Find your server block and remove any listen entries for port 80 (which traditionally serves HTTP traffic):

listen 80 default_server;  
listen [::]:80 default_server ipv6only=on; #will not be present on non IPv6 server  
  • If your server does not support IPv6, you will not have a [::]:80 IPv6 listen entry.

Replace the old listen entries with the new entries, which will update your server to listen for secure connections on port 443 and also support HTTP/2 connections:

listen 443 ssl http2 default_server;  
listen [::]:443 ssl http2 default_server ipv6only=on;  #Remove line if not IPv6 server  
server_name exampledomain.com *.exampledomain.com localhost; # replace domain  
include snippets/ssl-exampledomain.com.conf; #step 6, replace domain  
include snippets/ssl-params.conf; #step 6  
  • Replace the server name domain values with your server's domain name
  • Remove the IPv6 listen entry if your server is not IPv6 capable
Configure Nginx to redirect port 80 connections to port 443

You'll want to add a Nginx server block to redirect traffic from port 80 (which traditionally serves HTTP traffic) to port 443 (which serves HTTPS traffic). This will automatically upgrade any HTTP connection requests to HTTPS or HTTP/2 connections.

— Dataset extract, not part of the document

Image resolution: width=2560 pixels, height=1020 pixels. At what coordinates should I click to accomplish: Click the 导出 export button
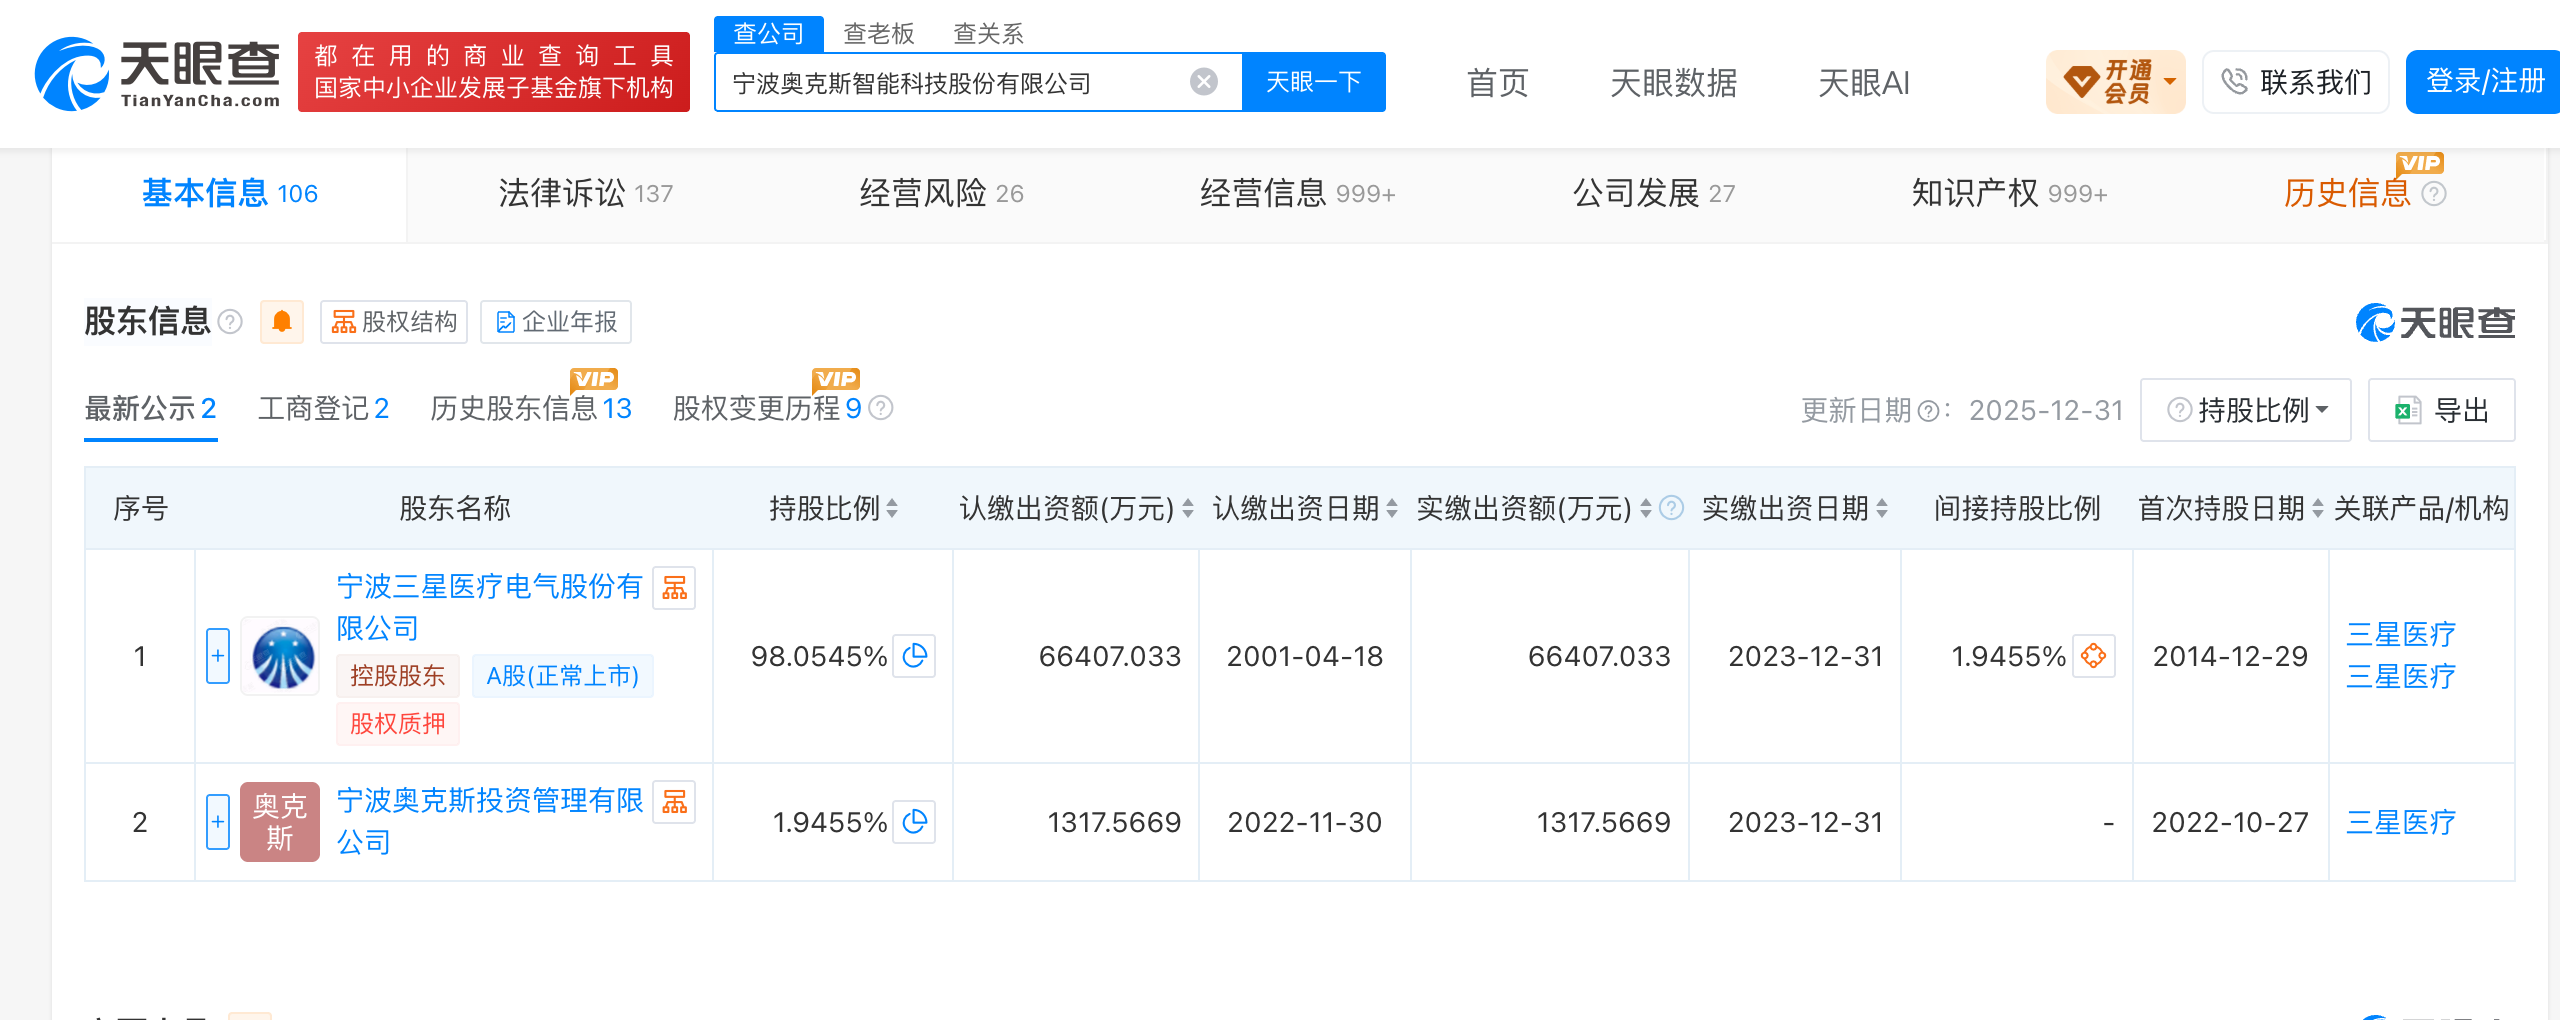2441,410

Add a new "port 80" server block to the Nginx configuration file (your configuration file will now have two server blocks):

server {  
    listen 80 default_server;
    listen [::]:80 default_server ipv6only=on; #Remove line if not IPv6 server
    server_name exampledomain.com *.exampledomain.com localhost;
    return 301 https://$server_name$request_uri;
}
  • Replace the server name domain values with your server's domain name
  • Remove the IPv6 listen entry if your server is not IPv6 capable

Save the configuration file.

Verify that the configuration file is valid and does not have errors by running the following command:

sudo nginx -t  

If there are no errors, restart nginx with the following command:

sudo service nginx restart  

At this point, you should be able to access your website and verify that your browser is using a secure connection.

Step 7: Verify secure connection

Check SSL Labs Report Grade

Now that you have successfully configured your Nginx server to accept secure connections, you'll likely want to verify that your site is configured securely. SSL labs provides a free SSL Server Test, which will grade the security of the secure connections provided by your server. If you used the suggested configuration suggestions provided above, you should be able to achieve an A+ ratting as of October 2016. Below is an example report generated for chrisebert.net:
SSL Labs Report SSL Labs Report Part 2

Verify HTTP/2 connection support

There are several ways to verify whether your site supports HTTP/2 connections.

  • One method is to install the HTTP/2 and SPDY indicator Google Chrome extension. This extension will provide a visual indication when a server offers HTTP/2 connection support. If a site is offering HTTP/2 connections, a blue lightning bolt icon will appear near your address bar: Blue Indicator

  • An alternative method is to use Key CDN's HTTP/2 test page. If you supply a domain name, this test page will confirm whether or not the server supports HTTP/2 connections. From my experience, this page's availability is somewhat unreliable. However, when it is available it is quite useful.

  • There are also several command-line tools, such as curl or is-http2, which can be used to determine whether a site offers HTTP/2 connections

Next steps

Once you have configured Nginx to support HTTPS and HTTP/2 connections, you'll likely want to devise a way to automate the renewal of your Let's Encrypt certificate in order to avoid letting your certificate expire. Let's Encrypt will send an email reminder a few week prior to a certificate's expiration, informing its owner that the certificate must be renewed shortly.